8C_62/2026Entscheid vom 09.06.2026UnfallversicherungOriginalsprache: DE

Zusammenfassung

Sachverhalt

A.________ erhob gegen ein Urteil des Sozialversicherungsgerichts des Kantons Zürich in einer unfallversicherungsrechtlichen Streitigkeit Beschwerde an das Bundesgericht. Nachdem sein Gesuch um unentgeltliche Rechtspflege abgewiesen worden war, wurde er zur Leistung eines Kostenvorschusses aufgefordert und erhielt dafür auch eine Nachfrist.
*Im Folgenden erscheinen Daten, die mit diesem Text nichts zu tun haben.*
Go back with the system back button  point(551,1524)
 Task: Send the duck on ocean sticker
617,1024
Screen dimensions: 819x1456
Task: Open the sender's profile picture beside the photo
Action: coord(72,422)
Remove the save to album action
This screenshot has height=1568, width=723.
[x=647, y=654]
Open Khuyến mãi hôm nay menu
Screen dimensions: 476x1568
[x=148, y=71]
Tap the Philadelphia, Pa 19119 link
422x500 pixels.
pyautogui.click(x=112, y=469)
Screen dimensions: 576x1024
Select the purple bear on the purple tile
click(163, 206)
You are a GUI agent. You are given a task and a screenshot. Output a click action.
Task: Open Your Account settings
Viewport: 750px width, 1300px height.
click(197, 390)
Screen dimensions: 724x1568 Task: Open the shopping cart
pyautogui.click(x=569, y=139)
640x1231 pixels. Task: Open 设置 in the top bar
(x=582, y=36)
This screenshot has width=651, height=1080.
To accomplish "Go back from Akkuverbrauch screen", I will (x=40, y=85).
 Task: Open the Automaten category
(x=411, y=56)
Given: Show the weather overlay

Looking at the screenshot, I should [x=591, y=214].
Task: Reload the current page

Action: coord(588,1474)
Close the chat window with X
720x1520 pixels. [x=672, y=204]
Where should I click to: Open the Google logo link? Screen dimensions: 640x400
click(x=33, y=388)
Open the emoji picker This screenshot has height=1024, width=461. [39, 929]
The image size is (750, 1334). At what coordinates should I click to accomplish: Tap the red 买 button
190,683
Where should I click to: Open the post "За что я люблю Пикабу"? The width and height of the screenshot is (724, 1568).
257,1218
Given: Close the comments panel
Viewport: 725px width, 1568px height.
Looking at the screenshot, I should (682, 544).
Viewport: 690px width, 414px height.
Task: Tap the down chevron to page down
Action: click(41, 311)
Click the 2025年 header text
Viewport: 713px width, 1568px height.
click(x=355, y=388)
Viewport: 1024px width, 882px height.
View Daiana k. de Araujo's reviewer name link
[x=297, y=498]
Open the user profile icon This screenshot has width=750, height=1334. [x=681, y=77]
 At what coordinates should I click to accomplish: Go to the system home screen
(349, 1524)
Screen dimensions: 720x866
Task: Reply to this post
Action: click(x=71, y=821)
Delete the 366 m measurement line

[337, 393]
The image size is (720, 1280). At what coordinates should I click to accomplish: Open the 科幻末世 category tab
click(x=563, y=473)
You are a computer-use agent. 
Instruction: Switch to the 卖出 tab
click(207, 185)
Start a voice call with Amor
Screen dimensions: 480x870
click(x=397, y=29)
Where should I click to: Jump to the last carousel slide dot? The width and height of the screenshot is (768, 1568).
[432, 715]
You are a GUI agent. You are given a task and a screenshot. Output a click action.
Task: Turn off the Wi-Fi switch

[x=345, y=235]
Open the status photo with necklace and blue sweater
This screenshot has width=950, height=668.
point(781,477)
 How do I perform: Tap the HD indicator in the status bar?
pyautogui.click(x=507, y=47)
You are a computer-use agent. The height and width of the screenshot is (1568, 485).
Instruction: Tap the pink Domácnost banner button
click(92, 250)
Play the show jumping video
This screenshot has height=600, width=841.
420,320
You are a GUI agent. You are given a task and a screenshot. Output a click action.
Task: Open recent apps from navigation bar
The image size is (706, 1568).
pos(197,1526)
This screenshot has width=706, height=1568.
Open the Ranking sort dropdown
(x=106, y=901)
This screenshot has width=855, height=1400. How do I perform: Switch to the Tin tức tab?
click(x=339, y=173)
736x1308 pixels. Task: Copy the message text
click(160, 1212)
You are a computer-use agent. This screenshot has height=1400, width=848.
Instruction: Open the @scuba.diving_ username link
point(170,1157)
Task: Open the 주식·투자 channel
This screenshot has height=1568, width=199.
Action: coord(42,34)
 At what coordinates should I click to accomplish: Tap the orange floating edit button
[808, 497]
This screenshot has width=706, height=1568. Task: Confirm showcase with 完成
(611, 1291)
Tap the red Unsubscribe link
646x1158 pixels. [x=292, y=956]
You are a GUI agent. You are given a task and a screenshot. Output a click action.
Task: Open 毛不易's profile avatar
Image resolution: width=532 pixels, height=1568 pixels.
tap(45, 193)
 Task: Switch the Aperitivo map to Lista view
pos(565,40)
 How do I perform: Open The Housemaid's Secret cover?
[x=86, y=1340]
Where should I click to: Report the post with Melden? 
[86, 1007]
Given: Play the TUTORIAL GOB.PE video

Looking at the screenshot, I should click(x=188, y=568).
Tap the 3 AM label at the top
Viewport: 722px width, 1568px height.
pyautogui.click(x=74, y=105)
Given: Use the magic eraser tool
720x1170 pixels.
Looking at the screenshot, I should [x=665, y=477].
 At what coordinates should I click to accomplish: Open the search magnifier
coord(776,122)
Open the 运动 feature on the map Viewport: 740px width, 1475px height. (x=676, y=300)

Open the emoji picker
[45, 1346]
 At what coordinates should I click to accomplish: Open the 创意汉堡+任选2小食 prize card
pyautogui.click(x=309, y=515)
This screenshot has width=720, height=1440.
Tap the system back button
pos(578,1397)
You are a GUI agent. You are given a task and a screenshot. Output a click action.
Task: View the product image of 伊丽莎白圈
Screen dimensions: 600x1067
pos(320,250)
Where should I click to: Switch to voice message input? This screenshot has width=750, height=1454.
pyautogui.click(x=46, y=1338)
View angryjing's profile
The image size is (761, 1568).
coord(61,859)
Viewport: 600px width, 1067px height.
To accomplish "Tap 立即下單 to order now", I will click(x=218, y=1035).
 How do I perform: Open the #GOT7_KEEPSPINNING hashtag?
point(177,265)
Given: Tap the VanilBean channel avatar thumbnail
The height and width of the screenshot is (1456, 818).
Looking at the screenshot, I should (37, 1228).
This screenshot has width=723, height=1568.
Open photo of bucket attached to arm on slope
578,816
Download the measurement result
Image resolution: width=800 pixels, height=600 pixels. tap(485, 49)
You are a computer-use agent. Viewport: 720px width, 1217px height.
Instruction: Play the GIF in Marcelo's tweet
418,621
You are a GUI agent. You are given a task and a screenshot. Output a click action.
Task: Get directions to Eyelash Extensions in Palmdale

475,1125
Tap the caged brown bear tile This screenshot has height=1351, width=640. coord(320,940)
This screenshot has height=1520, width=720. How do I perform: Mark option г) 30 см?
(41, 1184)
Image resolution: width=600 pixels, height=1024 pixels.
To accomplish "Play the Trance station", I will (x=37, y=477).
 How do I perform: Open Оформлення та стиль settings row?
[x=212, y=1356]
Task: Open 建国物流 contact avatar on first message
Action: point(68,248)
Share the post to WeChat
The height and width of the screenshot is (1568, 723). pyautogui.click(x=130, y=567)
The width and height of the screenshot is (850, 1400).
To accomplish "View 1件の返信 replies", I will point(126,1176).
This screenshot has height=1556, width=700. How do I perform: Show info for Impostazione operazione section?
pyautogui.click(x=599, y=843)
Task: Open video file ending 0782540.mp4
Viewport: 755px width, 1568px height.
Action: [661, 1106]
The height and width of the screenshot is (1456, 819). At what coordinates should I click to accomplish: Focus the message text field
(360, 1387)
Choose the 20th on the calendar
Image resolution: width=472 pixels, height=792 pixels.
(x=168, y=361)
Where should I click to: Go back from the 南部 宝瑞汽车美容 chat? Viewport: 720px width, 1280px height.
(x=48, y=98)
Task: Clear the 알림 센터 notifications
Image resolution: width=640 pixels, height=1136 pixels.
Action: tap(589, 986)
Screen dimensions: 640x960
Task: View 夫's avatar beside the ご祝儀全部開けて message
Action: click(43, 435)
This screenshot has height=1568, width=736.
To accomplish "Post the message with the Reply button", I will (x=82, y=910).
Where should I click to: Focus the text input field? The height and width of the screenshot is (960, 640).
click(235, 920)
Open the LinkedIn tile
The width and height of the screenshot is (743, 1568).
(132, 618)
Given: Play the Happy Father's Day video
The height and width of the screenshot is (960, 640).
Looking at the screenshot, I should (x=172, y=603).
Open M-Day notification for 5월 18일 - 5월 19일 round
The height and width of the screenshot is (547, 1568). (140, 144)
Der Beschwerdeführer bezahlte den Vorschuss innert keiner der angesetzten Fristen.

Erwägungen

Das Bundesgericht stellte fest, dass der verlangte Kostenvorschuss trotz ordnungsgemaesser Aufforderung und angesetzter Nachfrist nicht geleistet wurde. Nach Art. 62 Abs. 3 BGG ist auf ein Rechtsmittel in einem solchen Fall nicht einzutreten. Der Entscheid konnte deshalb im vereinfachten Verfahren nach Art. 108 Abs. 1 lit. a und Abs. 2 BGG durch die Einzelrichterin gefällt werden.

Entscheid

Auf die Beschwerde wurde nicht eingetreten. Damit blieb das Urteil des Sozialversicherungsgerichts des Kantons Zürich bestehen.